Genomic Dissection of Bacterial Pathogens
To better elucidate mechanisms of pathogenicity, our laboratory is developing powerful, high-throughput models to study the infectious process and combining them with the power of bacterial genetics and genomics. Our lab has studied a number of microbial pathogens over the past several years, including species of Salmonella and Enterococcus, Staphylococcus aureus, Cryptococcus neoformans, and Fusarium oxysporum. However, the first human pathogen studied in the lab, and the best characterized, is the opportunistic pathogen, Pseudomonas aeruginosa.

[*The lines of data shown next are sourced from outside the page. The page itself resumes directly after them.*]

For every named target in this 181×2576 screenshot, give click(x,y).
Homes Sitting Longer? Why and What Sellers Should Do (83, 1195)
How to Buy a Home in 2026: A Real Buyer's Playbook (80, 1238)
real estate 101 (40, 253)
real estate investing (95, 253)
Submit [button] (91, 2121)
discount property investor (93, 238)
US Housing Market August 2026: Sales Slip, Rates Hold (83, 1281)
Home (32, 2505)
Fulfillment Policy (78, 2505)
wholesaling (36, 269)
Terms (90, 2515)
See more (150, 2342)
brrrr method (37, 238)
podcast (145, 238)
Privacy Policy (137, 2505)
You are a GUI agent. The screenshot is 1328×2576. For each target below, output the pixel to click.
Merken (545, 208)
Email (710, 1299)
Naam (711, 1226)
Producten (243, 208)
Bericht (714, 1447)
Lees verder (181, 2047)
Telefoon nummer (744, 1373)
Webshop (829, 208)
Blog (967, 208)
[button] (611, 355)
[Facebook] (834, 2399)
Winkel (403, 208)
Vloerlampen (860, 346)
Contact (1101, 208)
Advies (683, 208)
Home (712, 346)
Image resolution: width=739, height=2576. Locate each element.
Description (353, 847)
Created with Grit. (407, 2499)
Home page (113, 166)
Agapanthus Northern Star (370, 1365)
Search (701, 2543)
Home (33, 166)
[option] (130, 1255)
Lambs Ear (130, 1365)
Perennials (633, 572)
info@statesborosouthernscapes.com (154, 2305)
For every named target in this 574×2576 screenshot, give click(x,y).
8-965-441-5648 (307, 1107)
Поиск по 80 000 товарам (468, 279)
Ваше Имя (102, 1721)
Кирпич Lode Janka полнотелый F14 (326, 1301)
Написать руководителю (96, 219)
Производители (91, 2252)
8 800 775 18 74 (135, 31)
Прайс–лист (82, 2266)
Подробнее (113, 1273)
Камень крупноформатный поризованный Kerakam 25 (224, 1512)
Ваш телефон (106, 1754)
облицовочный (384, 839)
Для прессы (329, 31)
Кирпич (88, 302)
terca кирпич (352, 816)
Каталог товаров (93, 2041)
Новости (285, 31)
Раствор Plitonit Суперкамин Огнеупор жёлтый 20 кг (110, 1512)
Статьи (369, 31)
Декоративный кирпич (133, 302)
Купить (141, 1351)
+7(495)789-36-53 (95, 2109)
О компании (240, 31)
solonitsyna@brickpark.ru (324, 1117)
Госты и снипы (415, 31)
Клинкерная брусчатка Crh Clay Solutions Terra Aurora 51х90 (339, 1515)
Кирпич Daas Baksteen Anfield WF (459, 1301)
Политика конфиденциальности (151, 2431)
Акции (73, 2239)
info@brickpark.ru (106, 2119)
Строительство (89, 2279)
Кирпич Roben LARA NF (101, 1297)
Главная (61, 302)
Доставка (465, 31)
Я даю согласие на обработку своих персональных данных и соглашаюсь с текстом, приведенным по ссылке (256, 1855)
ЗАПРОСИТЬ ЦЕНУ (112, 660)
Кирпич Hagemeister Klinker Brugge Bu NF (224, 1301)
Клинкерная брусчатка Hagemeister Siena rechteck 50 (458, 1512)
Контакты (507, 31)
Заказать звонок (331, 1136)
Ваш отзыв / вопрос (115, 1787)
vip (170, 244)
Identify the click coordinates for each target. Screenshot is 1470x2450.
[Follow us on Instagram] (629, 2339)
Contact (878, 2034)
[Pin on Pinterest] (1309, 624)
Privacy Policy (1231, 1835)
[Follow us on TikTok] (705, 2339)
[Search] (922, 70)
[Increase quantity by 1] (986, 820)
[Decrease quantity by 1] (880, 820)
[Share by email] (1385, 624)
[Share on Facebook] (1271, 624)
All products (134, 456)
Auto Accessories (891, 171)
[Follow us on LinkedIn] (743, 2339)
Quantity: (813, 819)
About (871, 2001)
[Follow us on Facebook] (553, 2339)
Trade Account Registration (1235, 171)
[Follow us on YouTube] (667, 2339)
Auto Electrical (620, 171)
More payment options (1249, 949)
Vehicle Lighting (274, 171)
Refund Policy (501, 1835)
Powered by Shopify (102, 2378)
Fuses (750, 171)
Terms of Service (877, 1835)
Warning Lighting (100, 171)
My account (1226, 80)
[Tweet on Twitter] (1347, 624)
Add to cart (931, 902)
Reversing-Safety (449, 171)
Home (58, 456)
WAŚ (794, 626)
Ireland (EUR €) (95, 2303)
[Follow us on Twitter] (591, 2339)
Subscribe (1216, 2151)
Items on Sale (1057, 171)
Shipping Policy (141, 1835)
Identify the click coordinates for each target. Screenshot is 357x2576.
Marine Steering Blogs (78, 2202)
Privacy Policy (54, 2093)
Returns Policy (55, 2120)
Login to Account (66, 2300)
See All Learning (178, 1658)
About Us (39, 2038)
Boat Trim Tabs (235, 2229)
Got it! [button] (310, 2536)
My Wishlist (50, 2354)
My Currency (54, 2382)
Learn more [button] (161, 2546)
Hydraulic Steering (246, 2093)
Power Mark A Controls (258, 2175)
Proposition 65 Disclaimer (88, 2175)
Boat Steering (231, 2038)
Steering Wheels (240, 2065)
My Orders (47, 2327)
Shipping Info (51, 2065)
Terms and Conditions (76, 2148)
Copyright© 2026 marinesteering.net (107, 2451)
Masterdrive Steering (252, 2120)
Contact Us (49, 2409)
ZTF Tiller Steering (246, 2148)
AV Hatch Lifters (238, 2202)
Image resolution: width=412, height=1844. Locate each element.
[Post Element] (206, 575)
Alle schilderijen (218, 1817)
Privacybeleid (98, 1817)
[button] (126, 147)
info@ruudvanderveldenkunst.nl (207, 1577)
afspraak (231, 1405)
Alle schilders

Pseudomonas aeruginosa, a ubiquitous Gram-negative bacterium isolated from soil, water, and plants, is an opportunistic pathogen that infects cystic fibrosis patients, patients with thermal burns and patients who are immunodeficient or otherwise compromised. A number of years ago, we discovered that a clinical isolate, called PA14, could infect both plants and animals, and that the ability to cause disease in plants required virulence factors known to be important for pathogenicity in mammalian hosts, arguing for a conservation of mechanism in this process. Using PA14, we have developed a multi-host pathogenesis system in which the bacterium is used to infect nematodes and insects in addition to traditional cell cultures and murine hosts. These simpler model hosts are genetically tractable, reproduce more rapidly, and are smaller and cheaper to raise than their mammalian counterparts, allowing for large-scale, high-throughput assays of virulence that are impractical or unethical to perform using mice.
The Ausubel lab is currently developing PA14 tools to better characterize its behavior during infection. The most common laboratory strain of P. aeruginosa is PAO1, which was sequenced in 2000. However, this strain is generally less virulent than PA14 in a number of hosts. We have therefore sequenced the genome of PA14 to begin to understand the strain differences that account for its enhanced pathogenicity. In conjunction with the sequencing of PA14, we have created a genome-wide collection of defined, non-redundant mutations (http://ausubellab.mgh.harvard.edu/cgi-bin/pa14/home.cgi). Thirty thousand independent transposon insertion mutations were generated and each isolate was sequenced to determine the site of the lesion. From this master set, we then selected 5850 mutants corresponding to 75% of the total and approximately 80% of the non-essential PA14 ORFs. This non-redundant unigene library allows for rapid, near-saturated screens of PA14 in a number of assays, examining virulence or any other aspect of Pseudomonas biology. We used this non-redundant transposon mutant library to carry out a genome-wide screen for attenuation of PA14 virulence in C. elegans. We defined a functionally diverse 180 mutant set (representing 170 unique genes) necessary for normal levels of virulence that included both known and novel virulence factors. We examined the collection of genes required for normal levels of PA14 virulence with respect to occurrence in P. aeruginosa strain-specific genomic regions, location on putative and known genomic islands, and phylogenetic distribution across prokaryotes. Genes predominantly contributing to virulence in C. elegans showed no bias for either strain-specific regions of the P. aeruginosa genome nor putatively horizontally transferred genomic islands. Instead, within the collection of virulence-related PA14 genes, there was an over-representation of genes with a broad phylogenetic distribution that also occur with high frequency in many prokaryotic clades, suggesting that in aggregate the genes required for PA14 virulence in C. elegans are biased towards evolutionarily conserved genes.